Last Thursday, Senate leadership released their long-awaited version of the House-passed healthcare bill, the Better Care Reconciliation Act (BCRA). In large part, the bill is similar to the House version, the American Healthcare Act (AHCA), with some key changes. The Medicaid rollback happens later but is more substantial than in the House version, and the structure of premium tax credits looks more similar to Obamacare than in the House version.
Importantly, the Senate version also does not include the controversial “continuous coverage” provisions the House had used as a replacement for the individual mandate. And the Senate version will cut the deficit more than the House version would have.
The so-called MacArthur amendment set up a new structure for states to opt out of certain Obamacare regulations and helped the AHCA pass the House. In the Senate version, this framework is not included; instead, the Senate would change the structure of existing state opt-outs (known as “1332 waivers”) that were in Obamacare to begin with but rarely used, by switching the burden of proof and seeking to ease the financial burdens of states applying for them.
As expected, the Congressional Budget Office has also projected that millions of people will no longer hold insurance — although it’s important to note both that a large amount of expected changes are due to ending the individual mandate and that these projections can be fairly criticized.
Many of the concerns that fiscal conservatives had with the AHCA remain in this new version and are likely to remain with whatever compromise version eventually passes — assuming the Senate can pass its own version after the July 4th recess. With several Senators already announcing their opposition and the President himself suggesting a different plan Friday morning, there is a rough road ahead.
It’s difficult to say what happens next. And frankly, for fiscal conservatives, it’s deeply disappointing that there is apparently not political will among Republicans to do the thing they have spent the last seven years promising to do.

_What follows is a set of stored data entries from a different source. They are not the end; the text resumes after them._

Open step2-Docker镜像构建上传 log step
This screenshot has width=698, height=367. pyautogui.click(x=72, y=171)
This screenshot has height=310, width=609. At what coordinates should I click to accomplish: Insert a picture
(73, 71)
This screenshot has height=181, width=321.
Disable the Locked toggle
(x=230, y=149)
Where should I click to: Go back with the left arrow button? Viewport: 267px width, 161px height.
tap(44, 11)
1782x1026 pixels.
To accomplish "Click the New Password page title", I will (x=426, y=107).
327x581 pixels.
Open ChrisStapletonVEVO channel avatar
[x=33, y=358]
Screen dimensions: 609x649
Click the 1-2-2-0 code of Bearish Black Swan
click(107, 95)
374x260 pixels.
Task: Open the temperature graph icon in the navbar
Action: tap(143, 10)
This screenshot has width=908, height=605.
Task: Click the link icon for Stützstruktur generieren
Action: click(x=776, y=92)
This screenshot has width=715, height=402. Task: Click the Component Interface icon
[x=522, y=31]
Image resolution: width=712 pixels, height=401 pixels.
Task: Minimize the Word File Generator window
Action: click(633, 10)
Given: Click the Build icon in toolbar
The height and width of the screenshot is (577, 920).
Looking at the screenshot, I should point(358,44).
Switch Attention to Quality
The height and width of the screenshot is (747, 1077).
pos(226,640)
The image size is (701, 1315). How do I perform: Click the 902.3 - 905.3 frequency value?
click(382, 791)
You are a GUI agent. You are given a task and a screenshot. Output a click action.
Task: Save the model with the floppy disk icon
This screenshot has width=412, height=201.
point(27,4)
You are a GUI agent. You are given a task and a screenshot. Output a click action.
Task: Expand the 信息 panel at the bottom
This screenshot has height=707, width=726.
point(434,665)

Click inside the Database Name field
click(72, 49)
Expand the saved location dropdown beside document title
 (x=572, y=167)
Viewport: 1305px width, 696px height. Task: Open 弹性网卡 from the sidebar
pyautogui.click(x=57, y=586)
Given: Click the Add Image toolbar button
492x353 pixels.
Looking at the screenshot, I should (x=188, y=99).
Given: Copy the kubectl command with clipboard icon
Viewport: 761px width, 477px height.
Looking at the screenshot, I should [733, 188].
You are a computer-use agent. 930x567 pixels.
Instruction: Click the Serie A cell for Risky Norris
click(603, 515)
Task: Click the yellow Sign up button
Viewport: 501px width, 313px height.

Major deficit reduction in a time when any cuts are few and far between is worth applauding, but whether one believes this framework is a step toward long-term cost reductions and free-market policy largely depends on one’s perspective and tendency to trust Republican leadership.
If this is, indeed as we have been been assured, both the only framework that can gain a majority and be passed under reconciliation and the first step of many toward free-market, fiscally conservative solutions, then there is room for optimism.
If this framework is the best and last Congress manages to do after promising for nearly a decade to repeal Obamacare root and branch, then we should be very disappointed indeed.
Fiscal conservatives should keep a very close eye as negotiations continue– and push to make the current framework better while making sure no one in Congress is content to stop there.